Nifty 50 Net Total Return index aims to measure the performance of the Nifty 50 index considering that the cash dividends and the gains from bonus issues are reinvested in the Nifty 50 index after applying relevant withholding tax and capital gains tax respectively.
The Nifty 50 Net Total Return index will be computed in two currencies namely Indian Rupee (INR) and US Dollar (USD). The following are the two variants of the index launched:
1) Nifty 50 Net Total Return (INR)
2) Nifty 50 Net Total Return (USD)
With the launch of these new indices, below three variants of the Nifty 50 index will be available for each of the two currencies:
1) Nifty 50 Price Return (PR): It will reflect the price performance of the index, plus the full value of special dividends but excludes the value of regular dividends.

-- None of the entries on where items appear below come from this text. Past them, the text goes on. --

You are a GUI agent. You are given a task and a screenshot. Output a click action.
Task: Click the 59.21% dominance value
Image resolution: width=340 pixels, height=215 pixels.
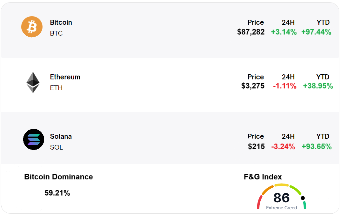click(57, 193)
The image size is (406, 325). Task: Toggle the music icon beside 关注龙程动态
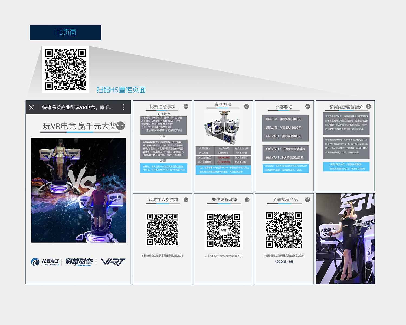(x=247, y=200)
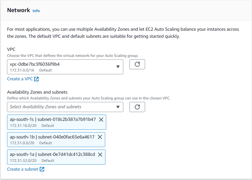Viewport: 252px width, 180px height.
Task: Open the VPC selection dropdown
Action: [65, 66]
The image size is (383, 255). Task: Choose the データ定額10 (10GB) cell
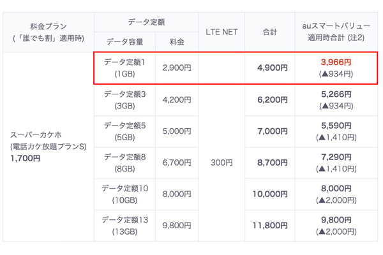(x=124, y=194)
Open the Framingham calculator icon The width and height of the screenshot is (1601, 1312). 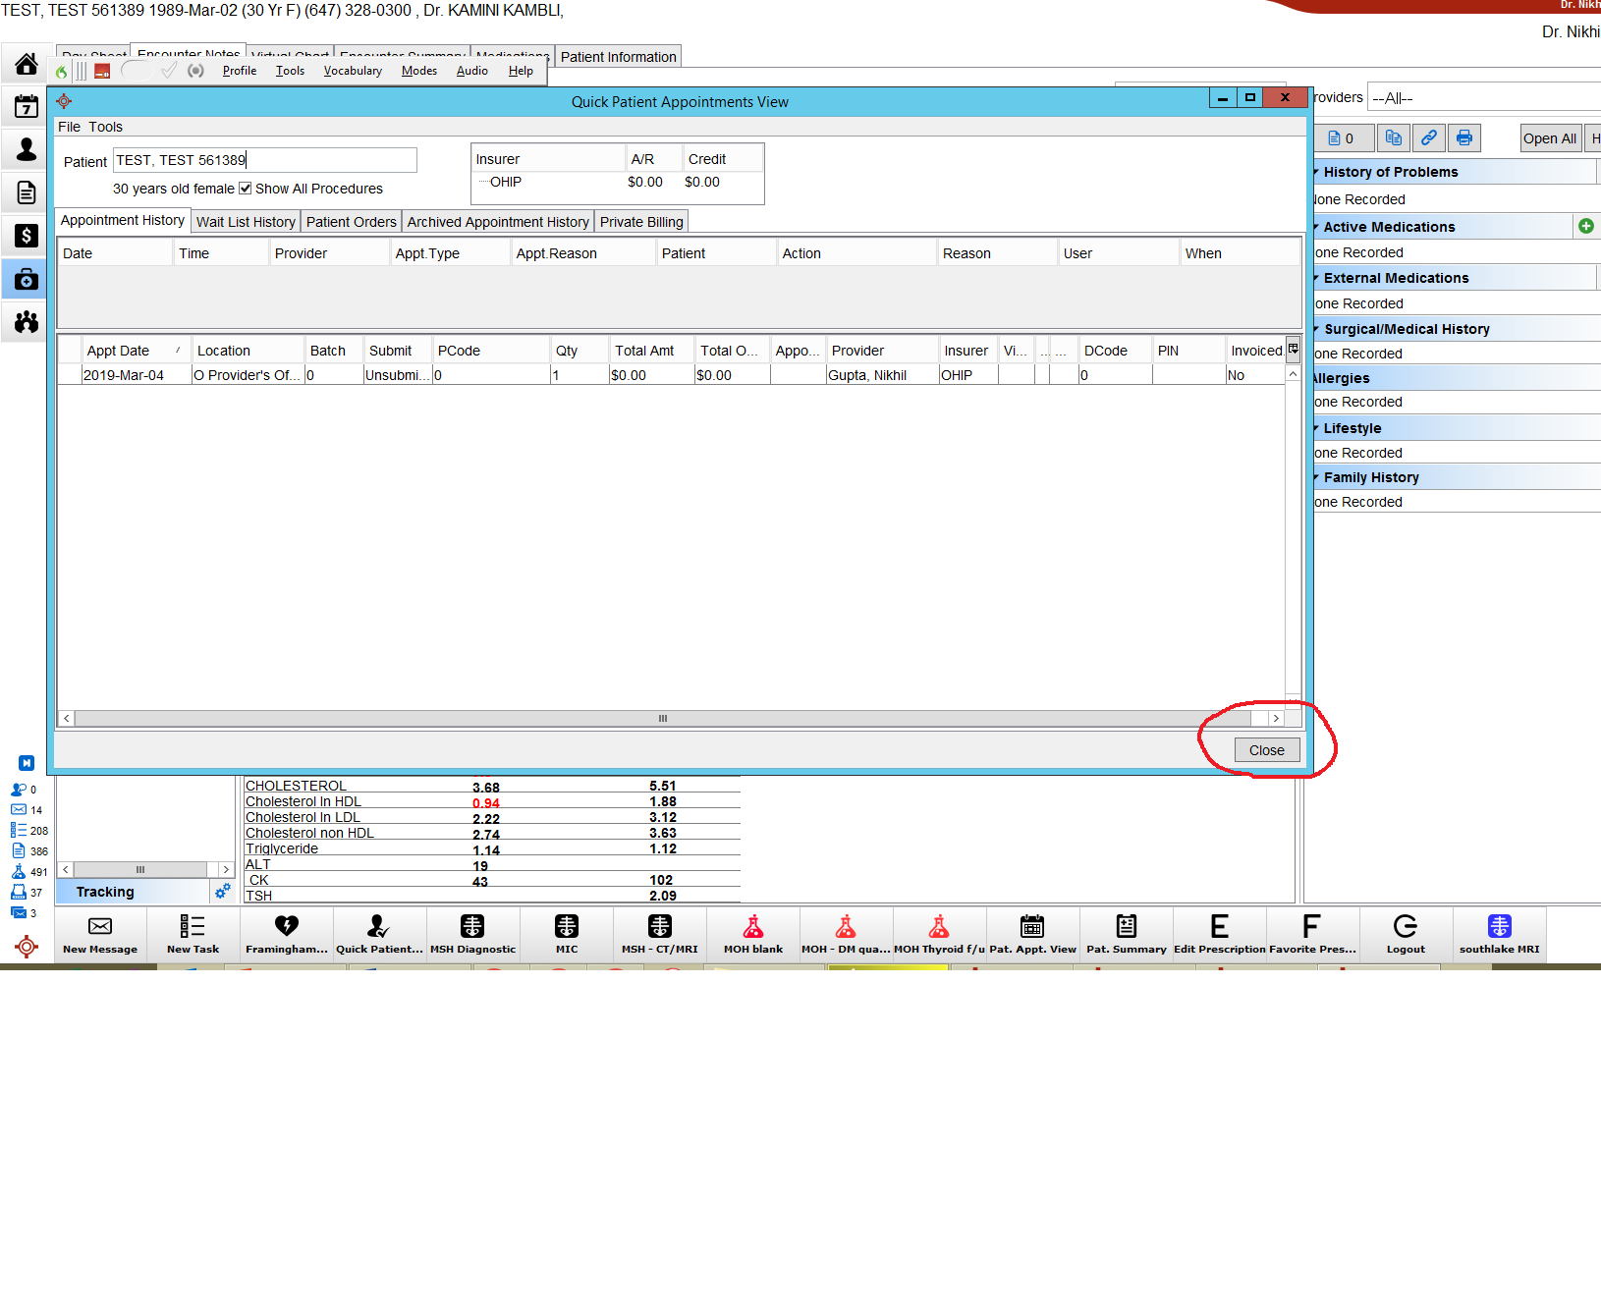[287, 934]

2) Nifty 50 Total Return (TR): It will reflect the price performance of the index, plus the full value of all dividends (both special and regular).
3) Nifty 50 Net Total Return (NTR): ItT will reflect the price performance of the index, plus the net amount of all dividends (both special and regular) and gains from bonus issue after deducting withholding tax and capital gains tax respectively.
The new indices are expected to appeal to the international investors looking to invest in Indian equity market. They are expected to act as benchmarks for asset managers and as reference indices tracked by passive funds globally in the form of Exchange Traded Funds (ETFs), index funds and structured products.